Re: [iccrg] Review of draft-ietf-iccrg-tcpval-01/ Issues on traffic traces

Hi Lachlan,

first of all happy new year! Further see below...

> Am 16.12.2014 um 23:22 schrieb Lachlan Andrew <lachlan.andrew@gmail.com>:
> 
> Greetings Mirja,
> 
> Thanks for the feedback.
> 
> First of all, sorry that I dropped the ball 5 years ago, and a big
> "thank you" to the Davids for trying to clean this up.  Sally and I
> should both probably be dropped from the author list.
> 
> As you note several times, the goal of this work is to push out a
> "best practice" RFC.  You can think of it as a stop-gap until the next
> "best practice in the same area" is put out.  As such, I think that
> most of the issues with "it would be nicer if" can be put off until
> the next document, once we get over the issues of "it can't be done
> outside ns“.

I understood this. My question is how much best practice is currently documented (if people are not using the described setup).

> 
> As you say, the goal was definitely *not* to produce tests tied to
> ns2.  The reason that  tmix  was chosen was precisely that it had
> Linux and FreeBSD implementations as well.  I'm sorry to hear that
> there are problems getting tmix working well.  I'm Cc'ing Michele
> Wiegle and Jay Aikat, who used to maintain tmix, to see if they can
> provide an update on any of this.

I’m not using ns2/3 nor tmix. We have an own simulation tool integrating VMs in the simulation network where we have a small user space helper program that runs in the VM, opens a connection and receives user data. In the simulation we read the vector traffic trace and push the (dummy) data to the user space helper program at the right point of time (similar as tmix would do). Also the problem is not tmix, I guess, is the characteristics of this one (out-dated) traffic trace.

> 
> I'd be happy to revisit the choice of traffic generator, and/or the
> choice of traces, but I think it is important that
> (a) the traffic be standardized across tests

Yes!

> (b) the traffic contain a "realistic" mix of flow sizes.

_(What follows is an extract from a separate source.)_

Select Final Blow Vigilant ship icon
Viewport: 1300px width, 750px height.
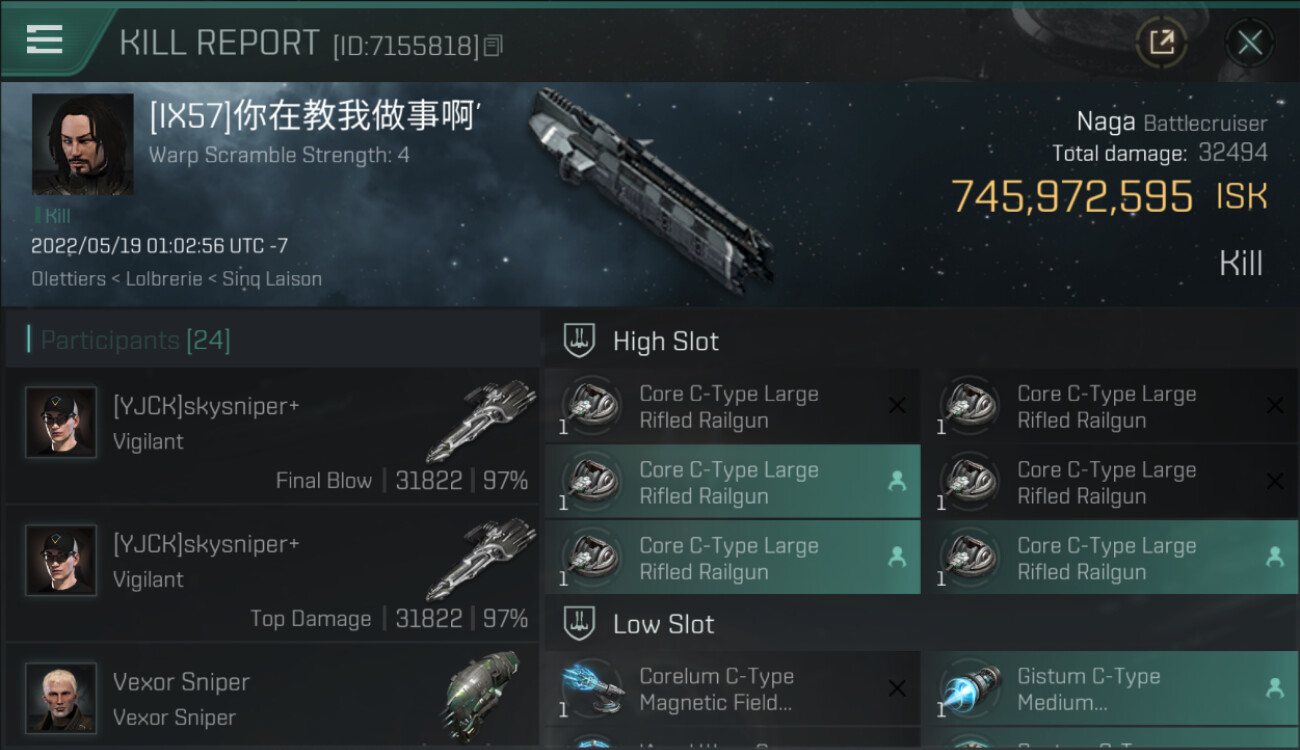coord(480,420)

Yes, the question how realistic? I’m arguing that an out-dated traffic trace is not more realistic than artificial traffic that is generated based on distribution taken form traces.

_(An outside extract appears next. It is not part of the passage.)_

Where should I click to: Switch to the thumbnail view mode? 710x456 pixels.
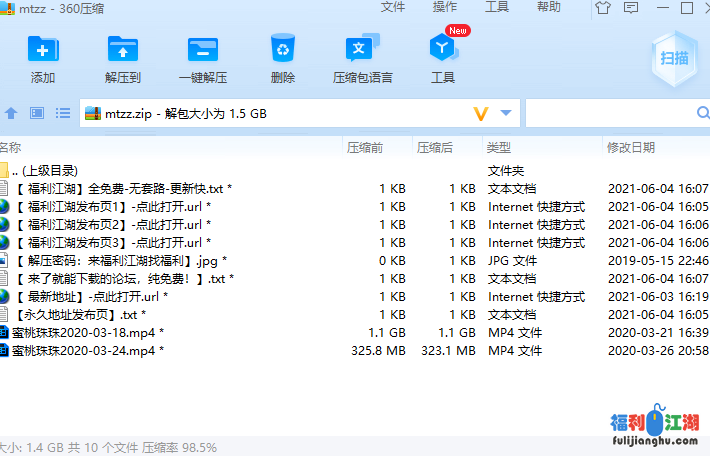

> In the initial discussions, I was arguing mainly for the importance of
> being repeatable / standardized / informative, and Sally Floyd was
> arguing for the importance of being realistic.  I would personally
> have no objection to having fewer flows that don't leave slow start,
> but Sally has a lot of experience and so we shouldn't ignore her
> advice lightly.  I'd also be very happy to have traffic flows that are
> "simpler" (especially more uniform across long time scales).  I was
> originally arguing for random traces, with a specified random number
> generator and seed, so that everyone uses the same traffic.  (With
> heavy-tailed traffic, random fluctuations can make a big difference.
> That makes the use of identical traffic important for repeatability.)

I know where this is coming from and I definitely support Sally input based on her experience.
To produce meaningful evaluation results, it is necessary to not only evaluate basic scenarios but also realistic traffic scenarios with a wide range of traffic characteristics. I’m not sure though if this should be based on one traffic trace only or if it e.g. might more useful to isolate certain characteristics/effect.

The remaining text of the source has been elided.